Aim of the exercise: Below are records; transcribe each one exactly.

== == ==

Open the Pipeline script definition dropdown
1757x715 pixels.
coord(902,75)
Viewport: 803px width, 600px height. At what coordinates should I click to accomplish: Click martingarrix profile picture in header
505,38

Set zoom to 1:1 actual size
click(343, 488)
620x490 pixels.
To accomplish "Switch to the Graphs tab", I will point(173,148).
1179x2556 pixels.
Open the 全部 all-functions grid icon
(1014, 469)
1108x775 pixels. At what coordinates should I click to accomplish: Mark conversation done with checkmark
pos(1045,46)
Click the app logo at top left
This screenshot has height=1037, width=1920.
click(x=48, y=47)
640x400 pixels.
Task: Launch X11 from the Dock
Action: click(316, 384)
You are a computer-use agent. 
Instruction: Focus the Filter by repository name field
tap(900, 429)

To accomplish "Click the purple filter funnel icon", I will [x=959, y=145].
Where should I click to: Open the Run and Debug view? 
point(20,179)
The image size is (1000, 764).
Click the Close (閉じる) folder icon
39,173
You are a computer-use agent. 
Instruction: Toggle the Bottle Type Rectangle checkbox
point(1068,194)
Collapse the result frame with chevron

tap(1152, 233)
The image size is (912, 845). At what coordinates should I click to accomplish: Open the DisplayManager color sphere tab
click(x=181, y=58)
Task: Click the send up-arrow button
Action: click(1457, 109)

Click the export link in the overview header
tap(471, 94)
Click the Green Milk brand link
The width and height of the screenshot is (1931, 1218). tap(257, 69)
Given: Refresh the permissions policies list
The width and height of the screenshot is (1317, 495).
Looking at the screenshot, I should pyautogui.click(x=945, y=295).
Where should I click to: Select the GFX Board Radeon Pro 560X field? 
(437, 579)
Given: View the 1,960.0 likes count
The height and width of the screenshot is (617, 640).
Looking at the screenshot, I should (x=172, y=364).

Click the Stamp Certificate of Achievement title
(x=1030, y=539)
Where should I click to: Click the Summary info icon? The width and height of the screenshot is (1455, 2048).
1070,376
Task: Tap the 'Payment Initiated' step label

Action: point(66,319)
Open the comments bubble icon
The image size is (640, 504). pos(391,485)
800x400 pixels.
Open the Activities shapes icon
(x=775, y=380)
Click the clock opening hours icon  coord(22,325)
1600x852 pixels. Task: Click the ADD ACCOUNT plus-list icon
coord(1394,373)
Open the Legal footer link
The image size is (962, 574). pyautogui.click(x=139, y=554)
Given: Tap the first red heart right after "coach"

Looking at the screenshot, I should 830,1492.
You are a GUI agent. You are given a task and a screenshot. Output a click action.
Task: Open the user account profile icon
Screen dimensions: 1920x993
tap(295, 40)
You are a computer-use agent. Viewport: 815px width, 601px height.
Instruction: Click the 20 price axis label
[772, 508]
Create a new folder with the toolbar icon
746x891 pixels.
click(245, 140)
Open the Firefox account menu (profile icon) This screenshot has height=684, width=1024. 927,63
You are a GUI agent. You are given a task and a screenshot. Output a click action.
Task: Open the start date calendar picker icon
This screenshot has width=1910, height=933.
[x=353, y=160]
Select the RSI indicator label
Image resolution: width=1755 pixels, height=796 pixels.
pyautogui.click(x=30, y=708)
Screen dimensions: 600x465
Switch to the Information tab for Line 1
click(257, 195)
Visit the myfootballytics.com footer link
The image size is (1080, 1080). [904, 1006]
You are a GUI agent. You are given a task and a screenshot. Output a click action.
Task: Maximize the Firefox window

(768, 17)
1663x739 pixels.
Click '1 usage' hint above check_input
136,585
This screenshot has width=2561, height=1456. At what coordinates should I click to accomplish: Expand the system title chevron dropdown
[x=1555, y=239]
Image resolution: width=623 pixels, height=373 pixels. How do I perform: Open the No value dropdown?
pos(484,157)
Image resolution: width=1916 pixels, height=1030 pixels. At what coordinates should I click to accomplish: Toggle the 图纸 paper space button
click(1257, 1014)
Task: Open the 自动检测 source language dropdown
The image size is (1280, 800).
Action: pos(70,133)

== == ==

Solution for this exercise:
Open the Pipeline script definition dropdown
1757x715 pixels.
coord(902,75)
Viewport: 803px width, 600px height. At what coordinates should I click to accomplish: Click martingarrix profile picture in header
505,38

Set zoom to 1:1 actual size
click(343, 488)
620x490 pixels.
To accomplish "Switch to the Graphs tab", I will point(173,148).
1179x2556 pixels.
Open the 全部 all-functions grid icon
(1014, 469)
1108x775 pixels. At what coordinates should I click to accomplish: Mark conversation done with checkmark
pos(1045,46)
Click the app logo at top left
This screenshot has height=1037, width=1920.
click(x=48, y=47)
640x400 pixels.
Task: Launch X11 from the Dock
Action: click(316, 384)
You are a computer-use agent. 
Instruction: Focus the Filter by repository name field
tap(900, 429)

To accomplish "Click the purple filter funnel icon", I will [x=959, y=145].
Where should I click to: Open the Run and Debug view? 
point(20,179)
The image size is (1000, 764).
Click the Close (閉じる) folder icon
39,173
You are a computer-use agent. 
Instruction: Toggle the Bottle Type Rectangle checkbox
point(1068,194)
Collapse the result frame with chevron

tap(1152, 233)
The image size is (912, 845). At what coordinates should I click to accomplish: Open the DisplayManager color sphere tab
click(x=181, y=58)
Task: Click the send up-arrow button
Action: click(1457, 109)

Click the export link in the overview header
tap(471, 94)
Click the Green Milk brand link
The width and height of the screenshot is (1931, 1218). tap(257, 69)
Given: Refresh the permissions policies list
The width and height of the screenshot is (1317, 495).
Looking at the screenshot, I should pyautogui.click(x=945, y=295).
Where should I click to: Select the GFX Board Radeon Pro 560X field? 
(437, 579)
Given: View the 1,960.0 likes count
The height and width of the screenshot is (617, 640).
Looking at the screenshot, I should (x=172, y=364).

Click the Stamp Certificate of Achievement title
(x=1030, y=539)
Where should I click to: Click the Summary info icon? The width and height of the screenshot is (1455, 2048).
1070,376
Task: Tap the 'Payment Initiated' step label

Action: point(66,319)
Open the comments bubble icon
The image size is (640, 504). pos(391,485)
800x400 pixels.
Open the Activities shapes icon
(x=775, y=380)
Click the clock opening hours icon  coord(22,325)
1600x852 pixels. Task: Click the ADD ACCOUNT plus-list icon
coord(1394,373)
Open the Legal footer link
The image size is (962, 574). pyautogui.click(x=139, y=554)
Given: Tap the first red heart right after "coach"

Looking at the screenshot, I should 830,1492.
You are a GUI agent. You are given a task and a screenshot. Output a click action.
Task: Open the user account profile icon
Screen dimensions: 1920x993
tap(295, 40)
You are a computer-use agent. Viewport: 815px width, 601px height.
Instruction: Click the 20 price axis label
[772, 508]
Create a new folder with the toolbar icon
746x891 pixels.
click(245, 140)
Open the Firefox account menu (profile icon) This screenshot has height=684, width=1024. 927,63
You are a GUI agent. You are given a task and a screenshot. Output a click action.
Task: Open the start date calendar picker icon
This screenshot has width=1910, height=933.
[x=353, y=160]
Select the RSI indicator label
Image resolution: width=1755 pixels, height=796 pixels.
pyautogui.click(x=30, y=708)
Screen dimensions: 600x465
Switch to the Information tab for Line 1
click(257, 195)
Visit the myfootballytics.com footer link
The image size is (1080, 1080). [904, 1006]
You are a GUI agent. You are given a task and a screenshot. Output a click action.
Task: Maximize the Firefox window

(768, 17)
1663x739 pixels.
Click '1 usage' hint above check_input
136,585
This screenshot has width=2561, height=1456. At what coordinates should I click to accomplish: Expand the system title chevron dropdown
[x=1555, y=239]
Image resolution: width=623 pixels, height=373 pixels. How do I perform: Open the No value dropdown?
pos(484,157)
Image resolution: width=1916 pixels, height=1030 pixels. At what coordinates should I click to accomplish: Toggle the 图纸 paper space button
click(1257, 1014)
Task: Open the 自动检测 source language dropdown
The image size is (1280, 800).
Action: pos(70,133)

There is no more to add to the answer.